Your midwife might be able to point you in the direction of all three. But if not, get hassling.
In the UK, there are FOUR charities that support breastfeeding: The Association of Breastfeeding Mothers (ABM), The NCT, the Breastfeeding network (BfN) and the La Leche League. Their contact details can be found on my links page. There are FIVE breastfeeding helplines. One for each of the charities and a fifth – the National Breastfeeding Helpline – funded by the Department of Health and staffed by the ABM and BfN.
In different parts of the UK, different charities are more active than others. You might have an active La Leche League group round the corner from you – with a dedicated La Leche League Leader and a network of supportive mentors. Or an NCT or ABM counsellor who does home visits and is a devoted volunteer. Or a Breastfeeding Network supporter who runs some local drop-ins and is a star. You might have to phone the charities to find out who is in your area.
Find who they are, talk to them WHILE you are pregnant and even better, if you can, go to a group and see some people breastfeeding. This might sound a bit weird but it really isn’t. It makes a huge difference to see some good latching and different positions and talk to others about their early days. You will be welcomed.

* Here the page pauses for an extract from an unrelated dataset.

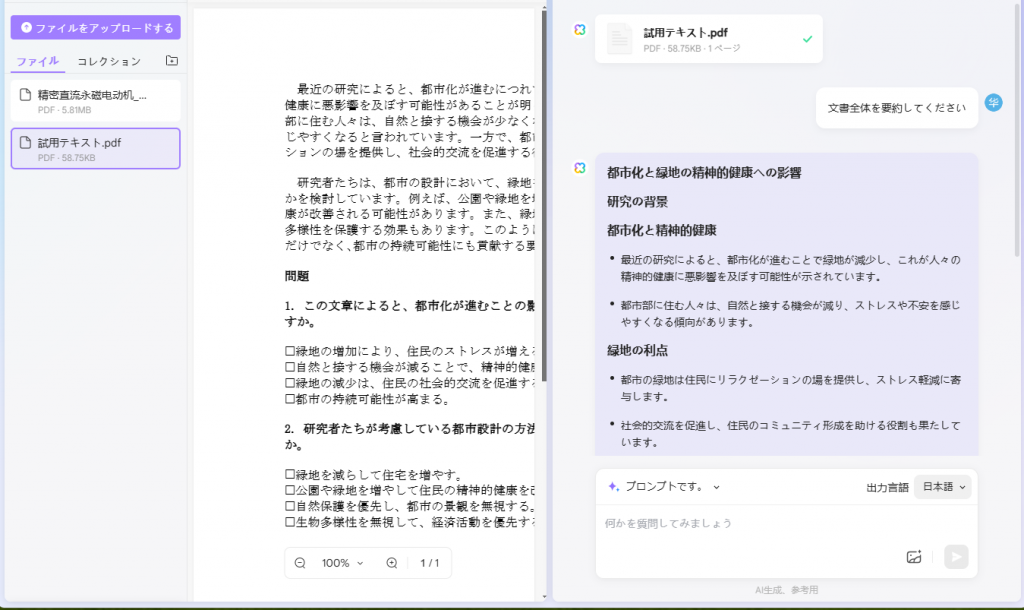Viewport: 1024px width, 610px height.
Task: Open the 日本語 output language dropdown
Action: 943,487
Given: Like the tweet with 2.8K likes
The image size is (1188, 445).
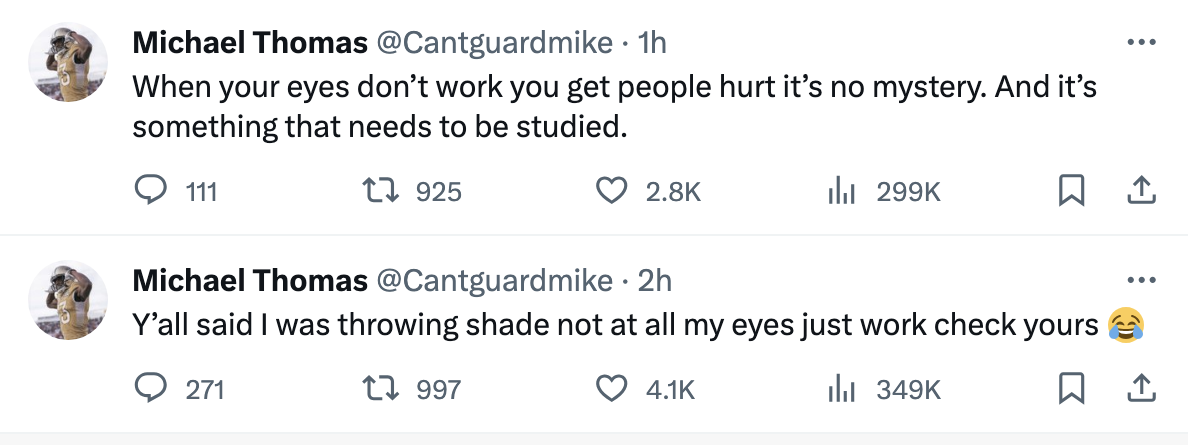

If someone asks you what lovely present they can buy you - the babywipe warmer or the cashmere booties? – ask for a session with a qualified lactation consultant (IBCLC). Get one round to check your latch and positioning in the first few days and answer a thousand different questions about breastfeeding and check to see you are on the right path. You can find who is your local LC by checking www.lcgb.org listings. Ask them to show you their IBCLC badge and check they have professional indemnity insurance.
You should also find some of your antenatal education focuses on breastfeeding. This will vary enormously depending on the type of class you are able to find. It’s a good place to find out who is active locally and start to build up the network of peers who may see you through some tough times.
5. Tell the people you love why breastfeeding matters.
Buy your mum ‘The Food of Love’.
Get your partner to read the UNICEF page which links to relevant studies.
Make sure people know how important this is to you and what a normal breastfed baby does in the first few weeks and what growth spurts are and what cluster feeding is. Tell people to spend an hour on www.kellymom.com and they’ll learn some things that will help them to become members of your team.
For many of us, the first time we see breastfeeding up close is when we will do it ourselves. That’s not always going to end well.
We don’t live in a culture where we’ve absorbed latching and positioning and normal breastfeeding behaviour since we were little girls. We live in a culture where bottle-feeding has been the norm for decades and as infants, fewer of us were breastfed than at any time in history.
If we want to change that, it's down to us.
Pregnancy is a great time to learn more and take responsibility.
It’s exciting and scary all at the same time – as are most things that are important in life.
And one little warning - once you start reading, it’s not always easy to stop!